Characteristics and complaints

Long face syndrome is characterized by a long midface and excessive exposure of the teeth and gums. This is often accompanied by a retrusive lower jaw. Ideally, the contours of the upper lip should almost reach the gums when smiling (however, women might show more teeth and gums than men). If excessive gum tissue is exposed when smiling, the smile loses its positive impression. Doctors refer to this as a gummy smile. In addition to the aesthetic impact, this issue can lead to more problems such as lip incompetence. This results in constantly dry mucous membranes, increasing the risk of cavities. Nasal breathing is often also obstructed, leading to increased mouth breathing.

The corrective surgery

By removing a segment of the bone, the upper jaw is lifted. and the gum tissue and smile line become symmetrical again.

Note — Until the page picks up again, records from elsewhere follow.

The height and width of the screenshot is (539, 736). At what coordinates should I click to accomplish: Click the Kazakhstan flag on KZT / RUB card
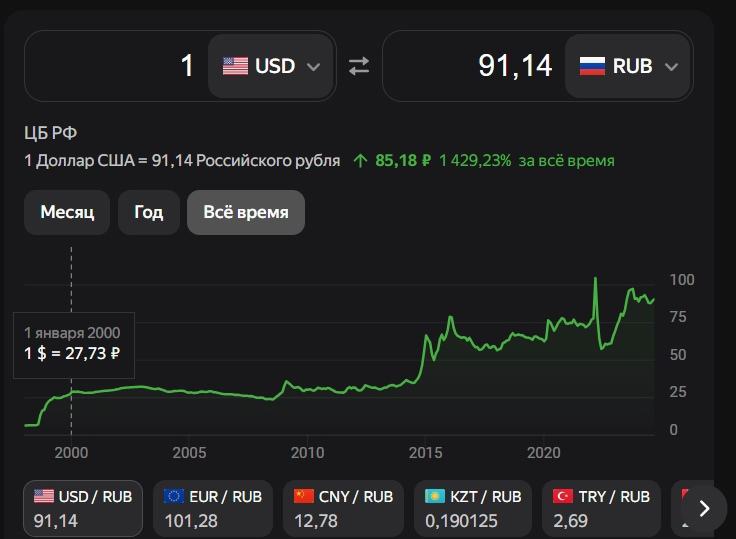pos(433,496)
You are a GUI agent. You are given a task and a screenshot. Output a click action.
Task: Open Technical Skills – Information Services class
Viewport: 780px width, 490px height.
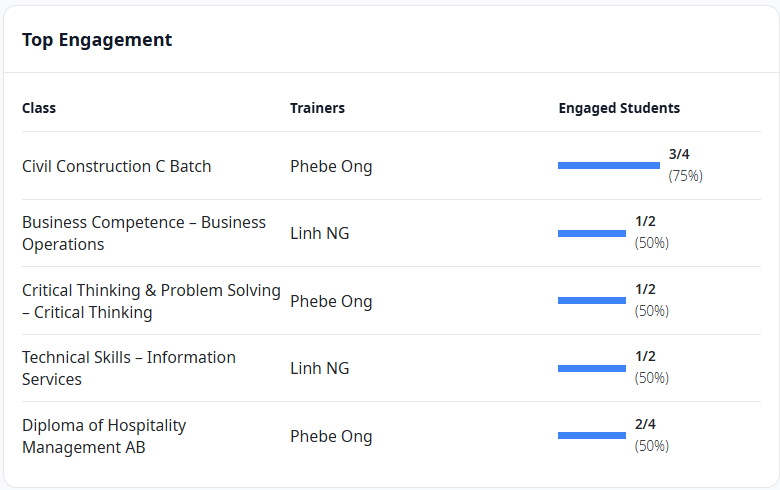(x=129, y=368)
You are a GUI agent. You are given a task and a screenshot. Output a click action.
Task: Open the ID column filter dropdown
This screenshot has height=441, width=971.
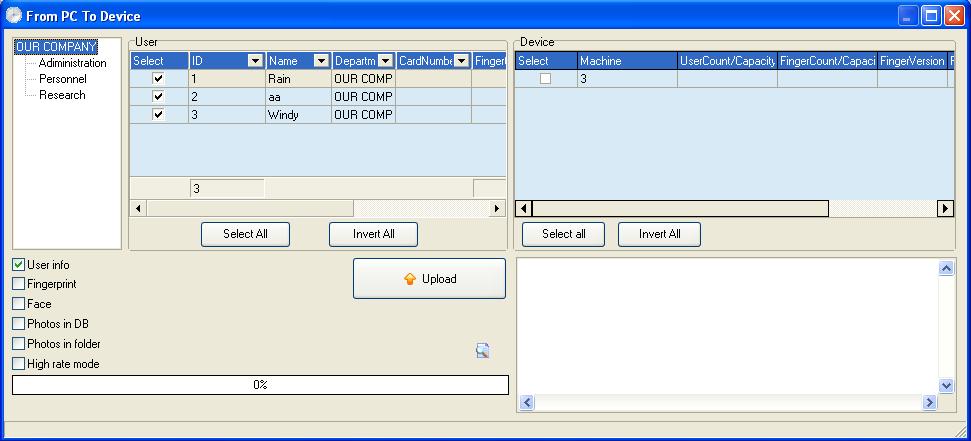(x=255, y=61)
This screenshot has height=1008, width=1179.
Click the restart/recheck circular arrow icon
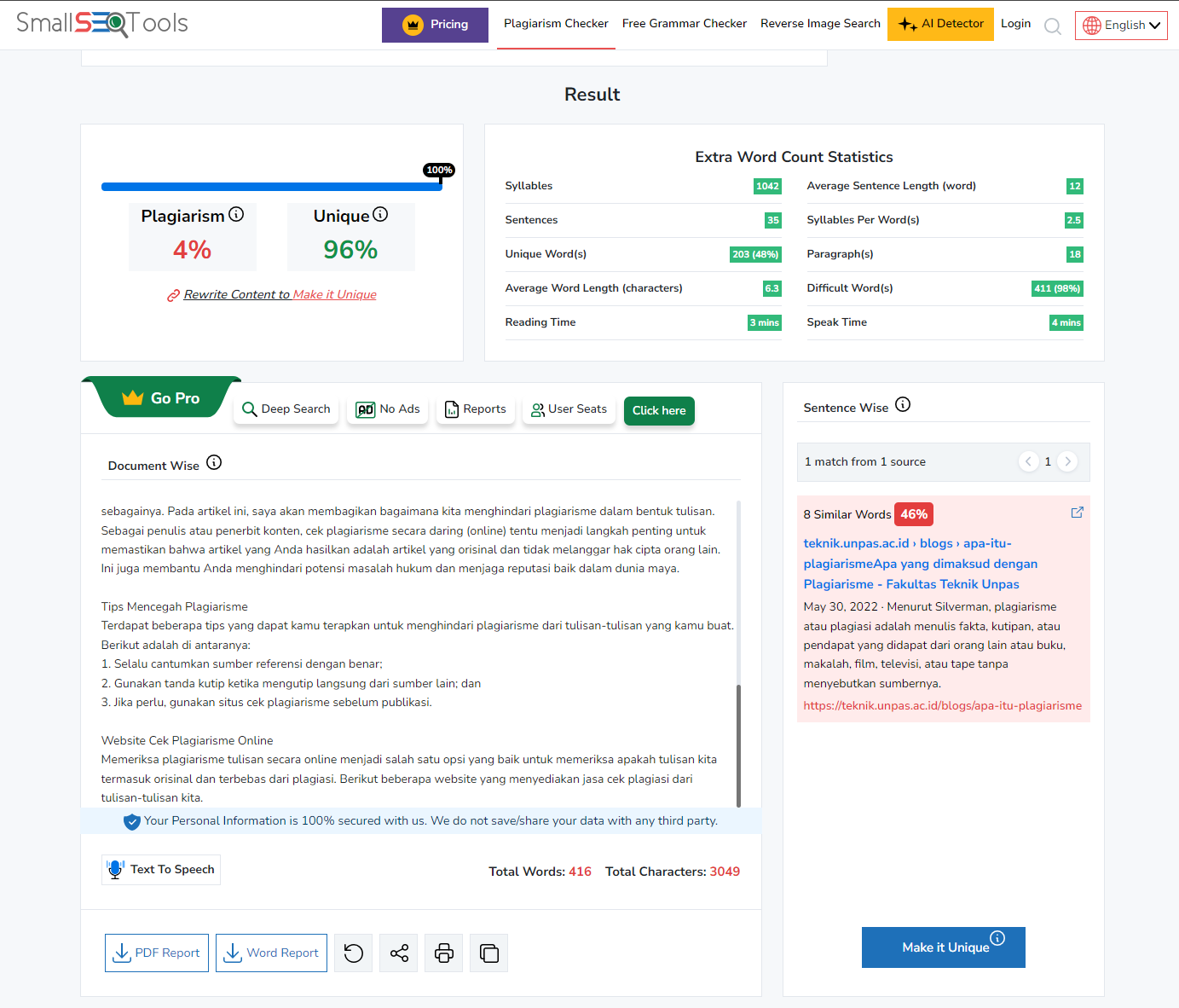click(x=354, y=953)
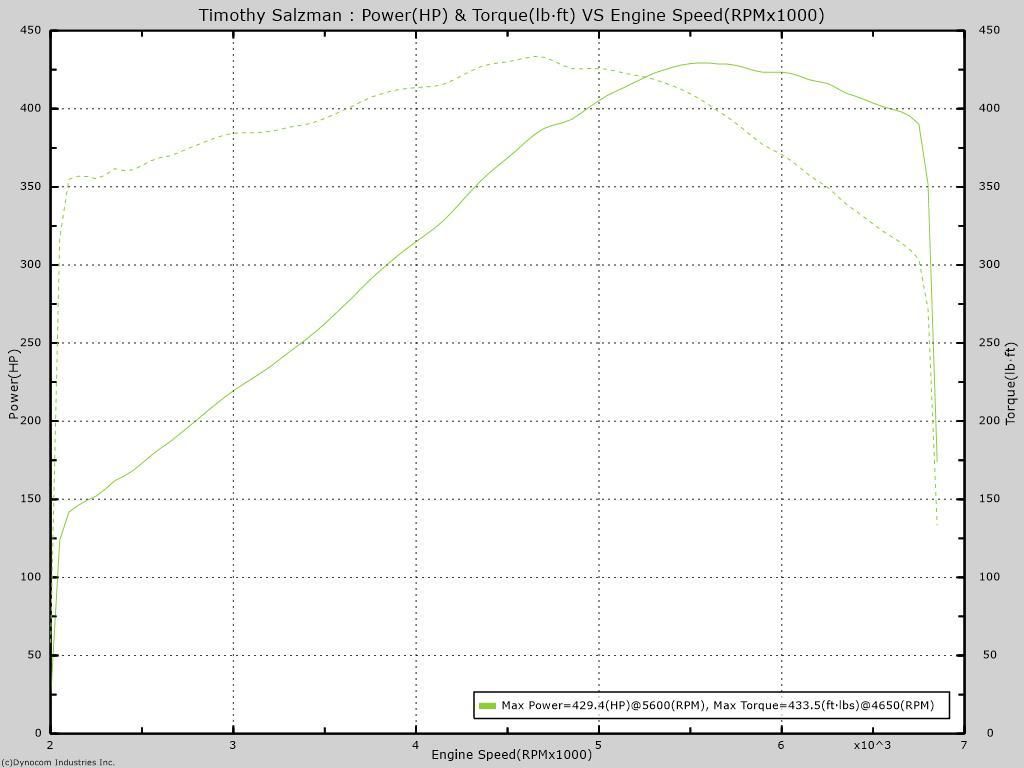Click the Torque(lb·ft) right axis label
The image size is (1024, 768).
1011,384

Advantages of our surgical procedure

  • no exterior skin incisions
  • no jaw wiring
  • short surgery and short hospitalizationkurze Operationsdauer und kurzer Klinikaufenthalt
  • no blood products
  • no repeat surgery

Procedure Mandibular Impaction

A gummy smile is not a medical issue. It is often just an aesthetic issue. The procedure is carried out while the patient is under general anesthesia. The aim of this surgery is to secure occlusion with symmetrical facial proportions. This improves breathing and enables lip closure.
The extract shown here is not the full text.